4.      Counsel for the defendant submitted that the defendant’s plea do not constitutes a bare[2] denial. This submission is clearly ill founded for the following reasons: Firstly, the defendant comprehensively denied the allegations of the plaintiff, to the extent that it not only denied that the assault occurred, but also that the perpetrators where members of the defendant. Secondly, abudandum cautella, the denial is not qualified in any manner.

EVIDENCE PRESENTED BY THE PLAINTIFF

5.      Two witnesses were called in support of the plaintiffs claim on the merits, being the plaintiff and his mother, Ms Gladys Makhetha. The Plaintiffs mother testified first.

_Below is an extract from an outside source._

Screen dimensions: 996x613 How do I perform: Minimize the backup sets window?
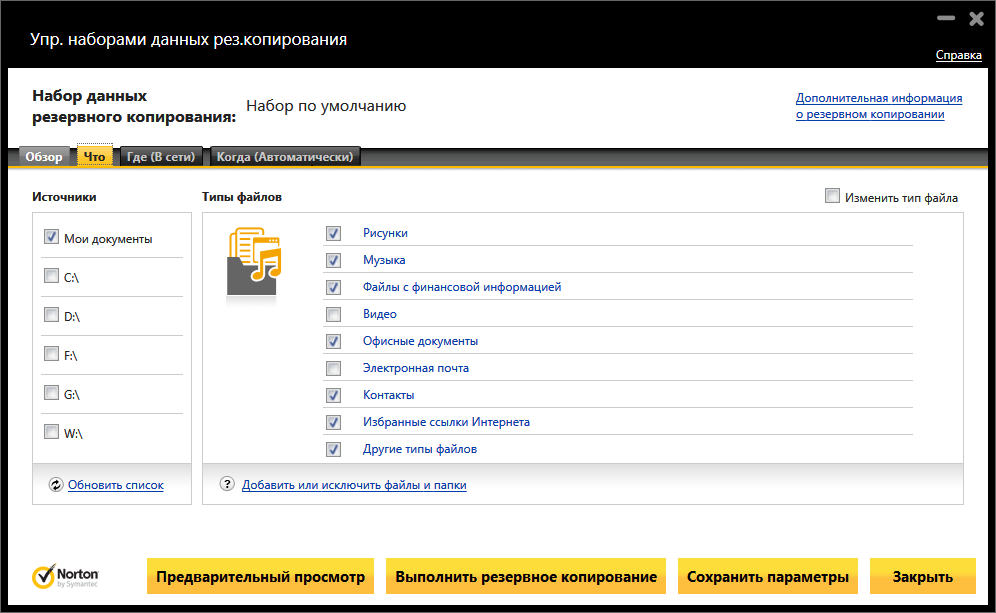944,19
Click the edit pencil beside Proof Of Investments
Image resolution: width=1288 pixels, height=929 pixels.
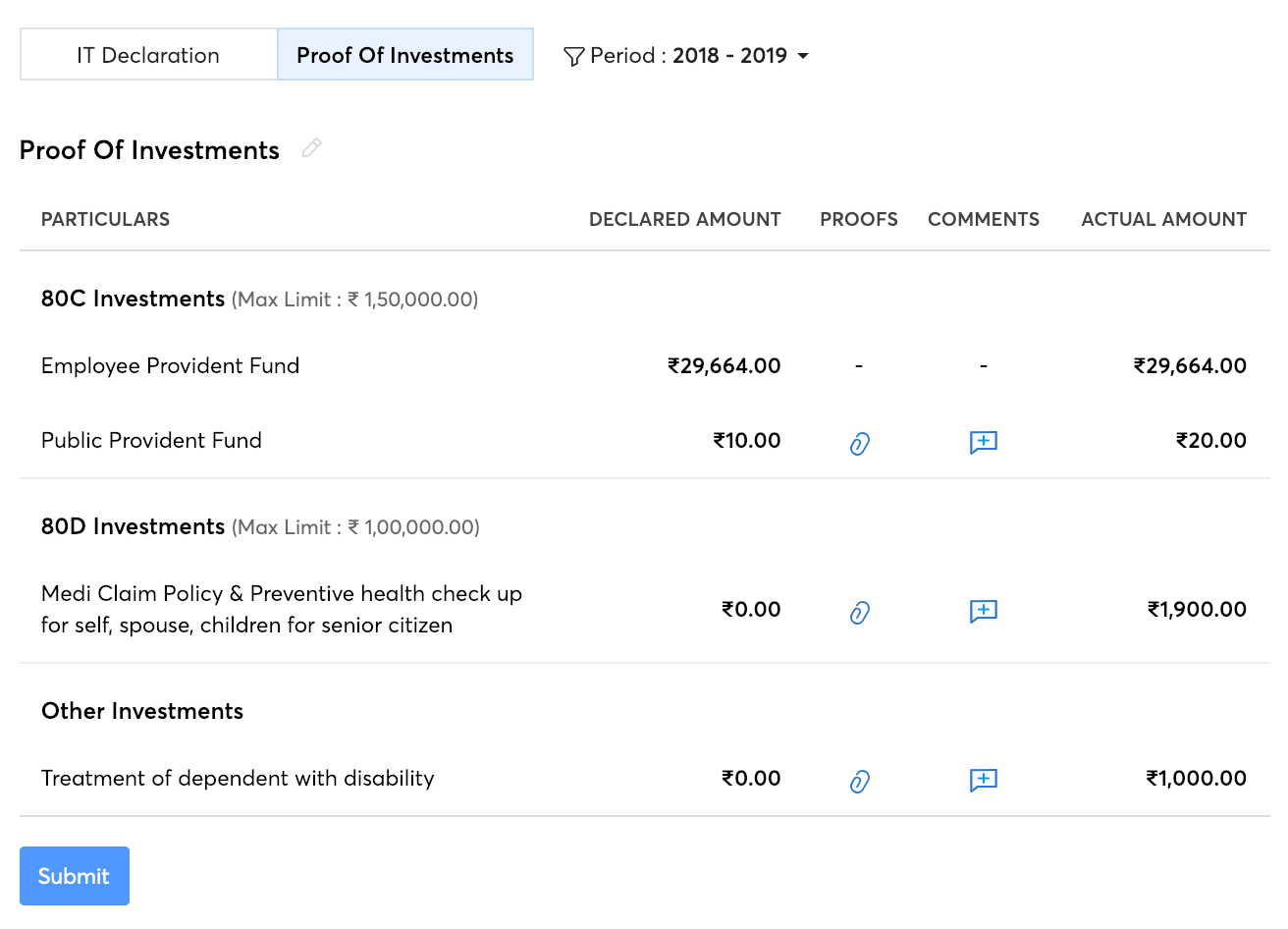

Evidence of Ms Gladys Makhetha.

6.      Ms Makhetha testified that the plaintiff is her son and lives with her. She saw the Plaintiff at approximately 19:00 on Friday, 17 February 2012, when he returned from work. At this time he was his normal self and in a cheerful state of mind. The plaintiff was without any injuries. The plaintiff indicated that he is going to visit a friend and departed from home. Ms Makhetha later went to bed.

7.      Later that night, while Ms Makhetha was asleep for some time, she was awoken by the screaming voice of her son. He shouted that she should open the door for him, because someone wanted to kill him.[3] She also heard other unknown screaming voices.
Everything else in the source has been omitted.